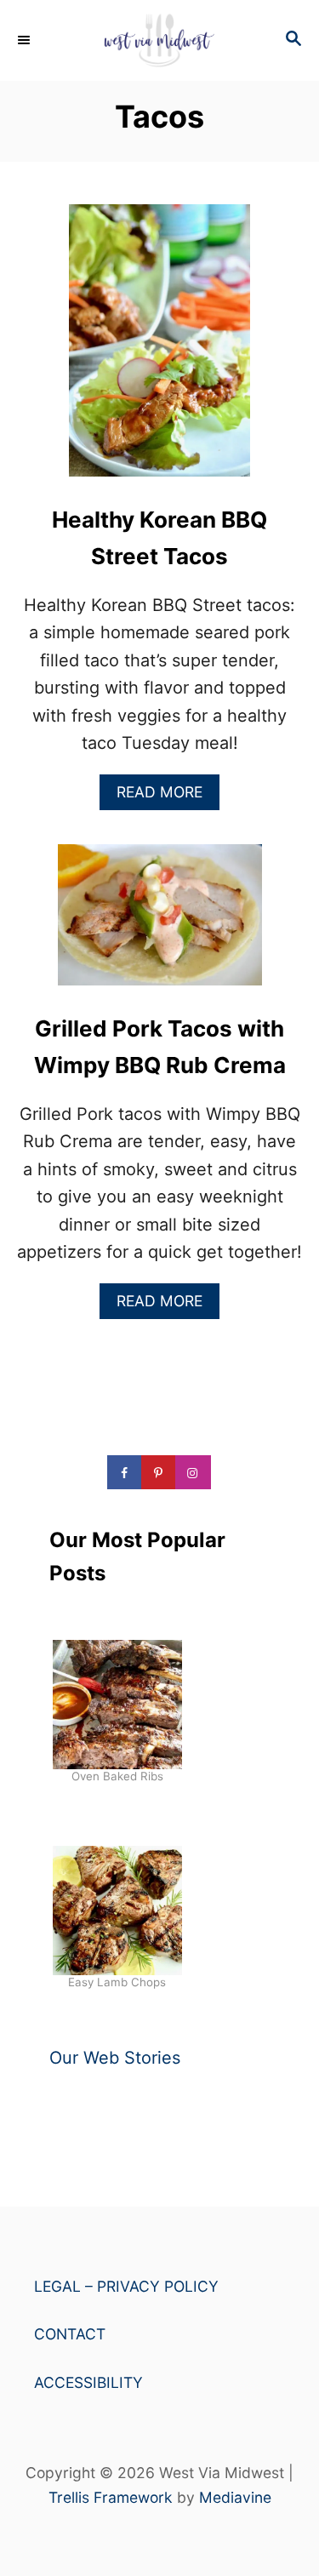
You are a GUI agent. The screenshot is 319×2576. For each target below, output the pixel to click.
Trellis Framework (110, 2497)
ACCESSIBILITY (88, 2382)
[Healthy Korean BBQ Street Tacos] (159, 349)
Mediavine (235, 2497)
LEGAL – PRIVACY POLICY (126, 2286)
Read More (165, 796)
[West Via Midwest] (159, 40)
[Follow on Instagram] (194, 1472)
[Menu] (25, 40)
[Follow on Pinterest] (160, 1472)
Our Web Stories (114, 2058)
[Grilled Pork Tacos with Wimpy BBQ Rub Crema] (160, 923)
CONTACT (69, 2334)
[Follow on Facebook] (126, 1472)
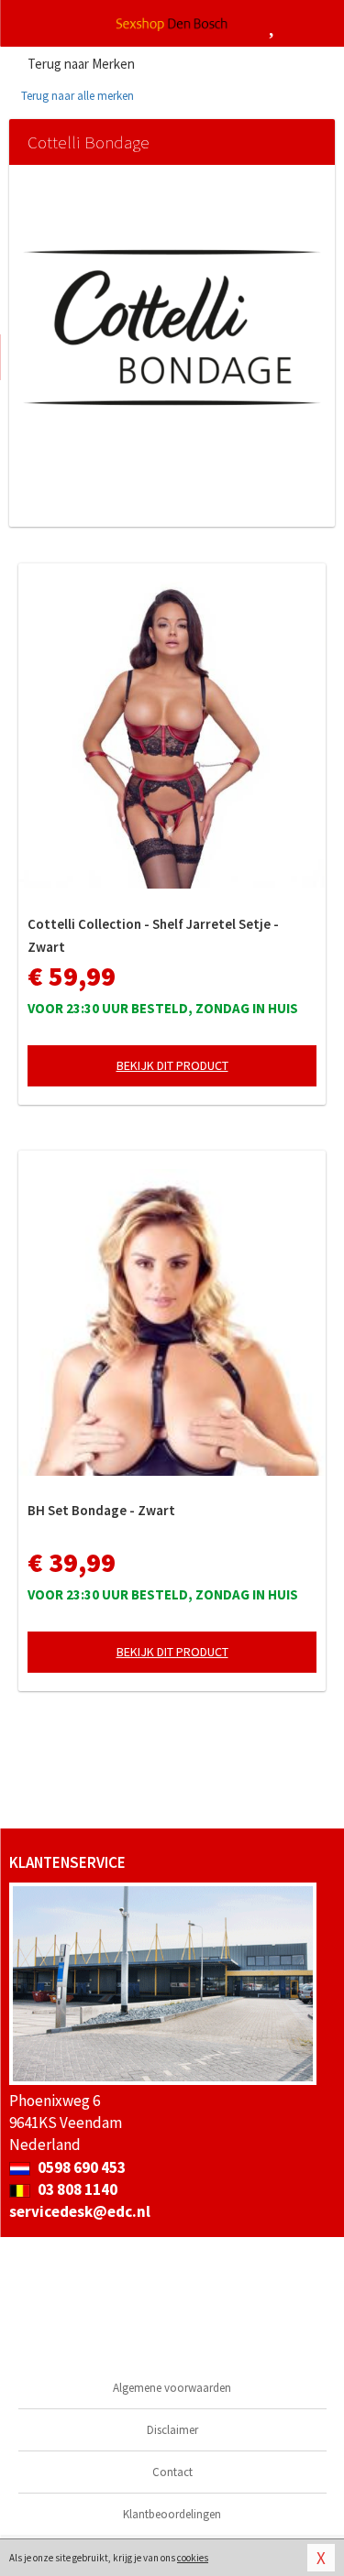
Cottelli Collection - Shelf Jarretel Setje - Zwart (153, 935)
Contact (172, 2472)
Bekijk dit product (172, 1065)
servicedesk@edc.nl (79, 2211)
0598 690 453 (80, 2167)
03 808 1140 (76, 2189)
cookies (192, 2557)
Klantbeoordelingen (172, 2514)
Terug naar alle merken (76, 96)
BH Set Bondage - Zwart (101, 1510)
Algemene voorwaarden (172, 2388)
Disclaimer (172, 2430)
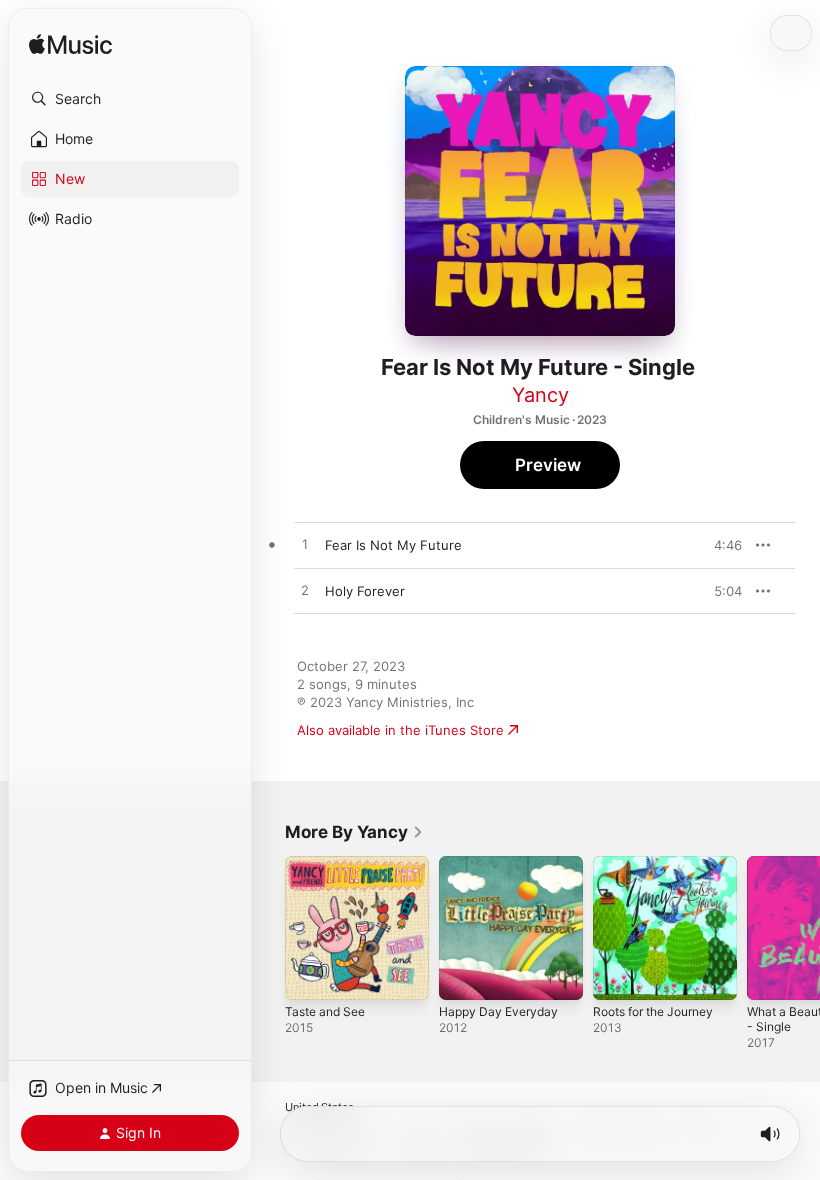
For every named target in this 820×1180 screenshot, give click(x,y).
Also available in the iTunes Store (400, 730)
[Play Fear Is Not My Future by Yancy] (305, 545)
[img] (70, 45)
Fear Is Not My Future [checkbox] (393, 545)
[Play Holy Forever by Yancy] (305, 591)
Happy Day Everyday (498, 1011)
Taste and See (325, 1011)
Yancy (540, 395)
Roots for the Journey (653, 1011)
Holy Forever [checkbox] (365, 591)
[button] (130, 99)
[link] (354, 832)
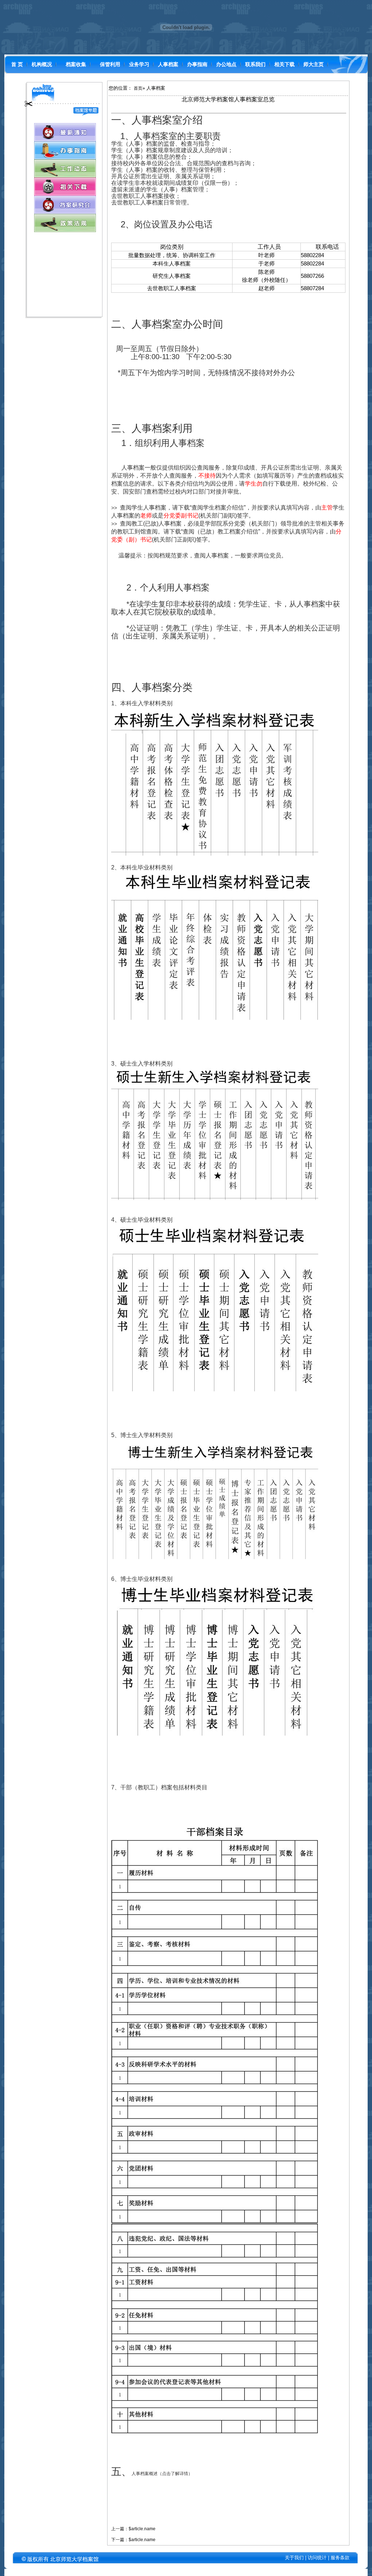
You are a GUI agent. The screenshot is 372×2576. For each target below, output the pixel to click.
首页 (138, 88)
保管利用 (110, 64)
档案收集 (76, 64)
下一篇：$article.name (133, 2539)
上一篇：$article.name (133, 2528)
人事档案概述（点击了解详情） (162, 2473)
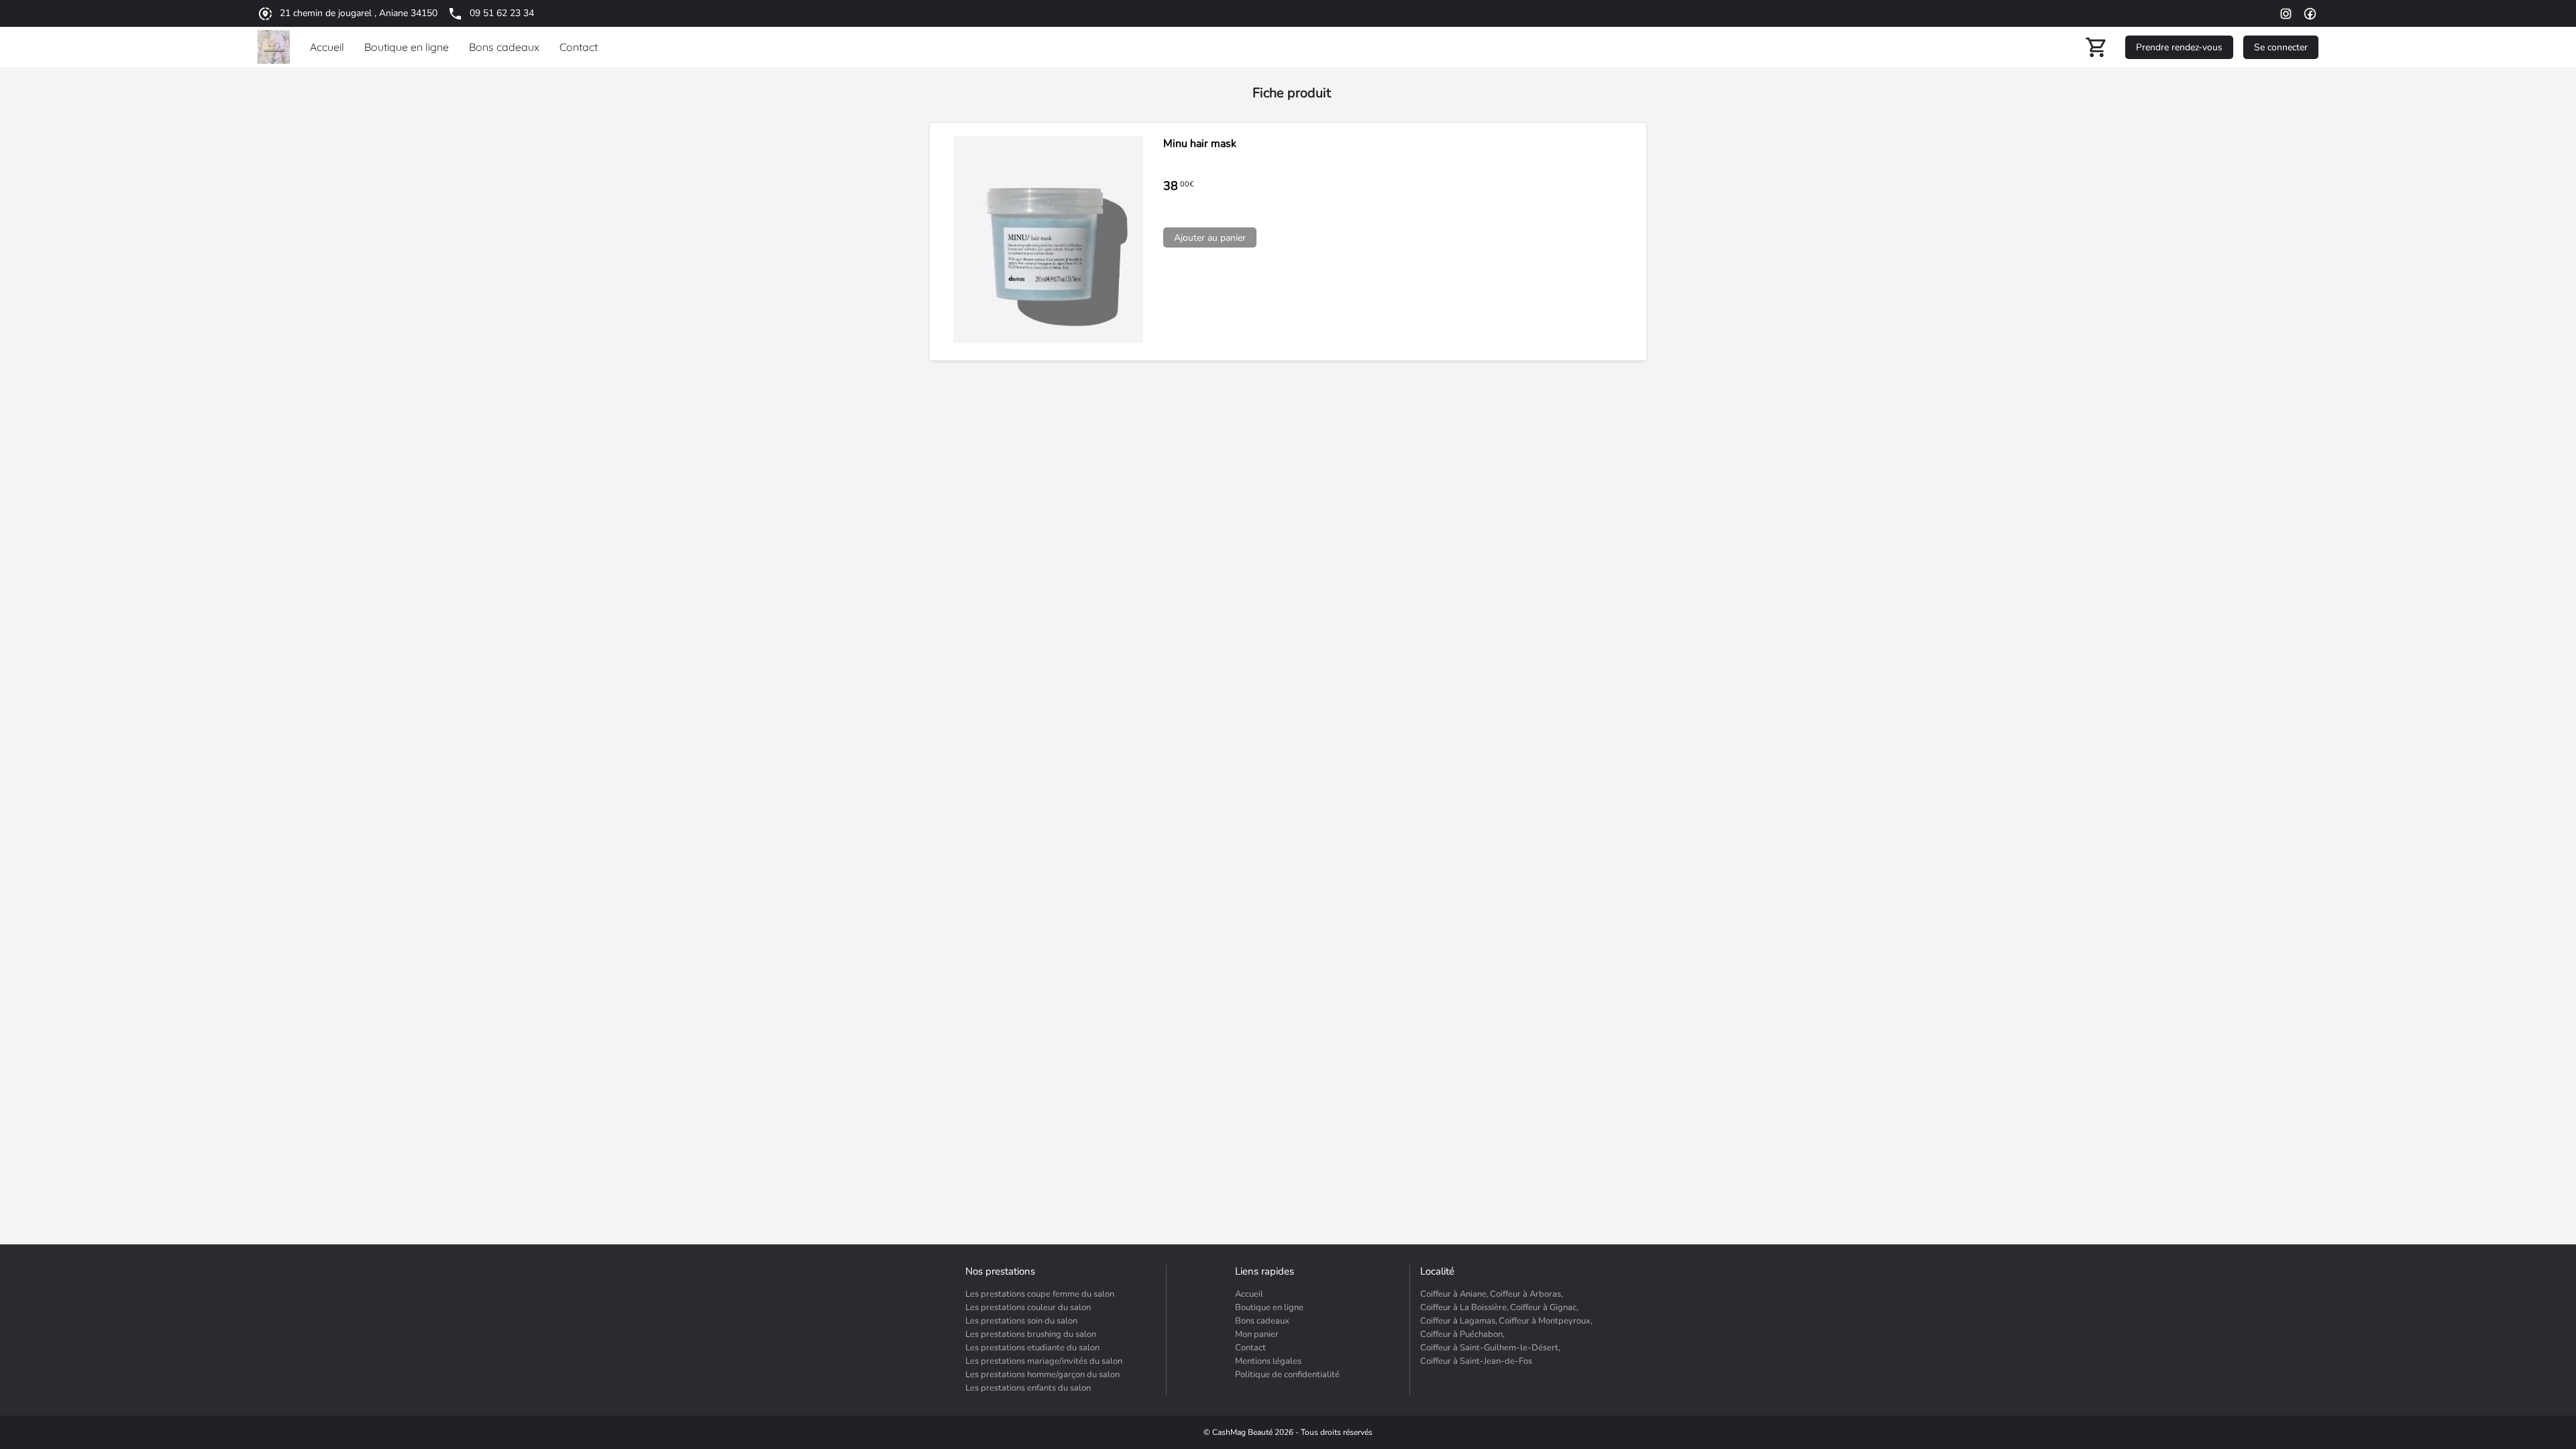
───
- BRIEF
Give the entries again without a single change, but with no pictures.

- SOLUTION BELOW
You are a GUI agent. The screenshot is 319×2576. For each target below, output the pixel to click.
Trellis Framework (110, 2497)
ACCESSIBILITY (88, 2382)
[Healthy Korean BBQ Street Tacos] (159, 349)
Mediavine (235, 2497)
LEGAL – PRIVACY POLICY (126, 2286)
Read More (165, 796)
[West Via Midwest] (159, 40)
[Follow on Instagram] (194, 1472)
[Menu] (25, 40)
[Follow on Pinterest] (160, 1472)
Our Web Stories (114, 2058)
[Grilled Pork Tacos with Wimpy BBQ Rub Crema] (160, 923)
CONTACT (69, 2334)
[Follow on Facebook] (126, 1472)
Cottelli Collection - Shelf Jarretel Setje - Zwart (153, 935)
Contact (172, 2472)
Bekijk dit product (172, 1065)
servicedesk@edc.nl (79, 2211)
0598 690 453 (80, 2167)
03 808 1140 (76, 2189)
cookies (192, 2557)
Klantbeoordelingen (172, 2514)
Terug naar alle merken (76, 96)
BH Set Bondage - Zwart (101, 1510)
Algemene voorwaarden (172, 2388)
Disclaimer (172, 2430)
For every named target in this 820×1180 screenshot, give click(x,y).
Also available in the iTunes Store (400, 730)
[Play Fear Is Not My Future by Yancy] (305, 545)
[img] (70, 45)
Fear Is Not My Future [checkbox] (393, 545)
[Play Holy Forever by Yancy] (305, 591)
Happy Day Everyday (498, 1011)
Taste and See (325, 1011)
Yancy (540, 395)
Roots for the Journey (653, 1011)
Holy Forever [checkbox] (365, 591)
[button] (130, 99)
[link] (354, 832)
You are a GUI agent. The screenshot is 372×2576. For each target below, output the pixel to click.
首页 (138, 88)
保管利用 (110, 64)
档案收集 (76, 64)
下一篇：$article.name (133, 2539)
上一篇：$article.name (133, 2528)
人事档案概述（点击了解详情） (162, 2473)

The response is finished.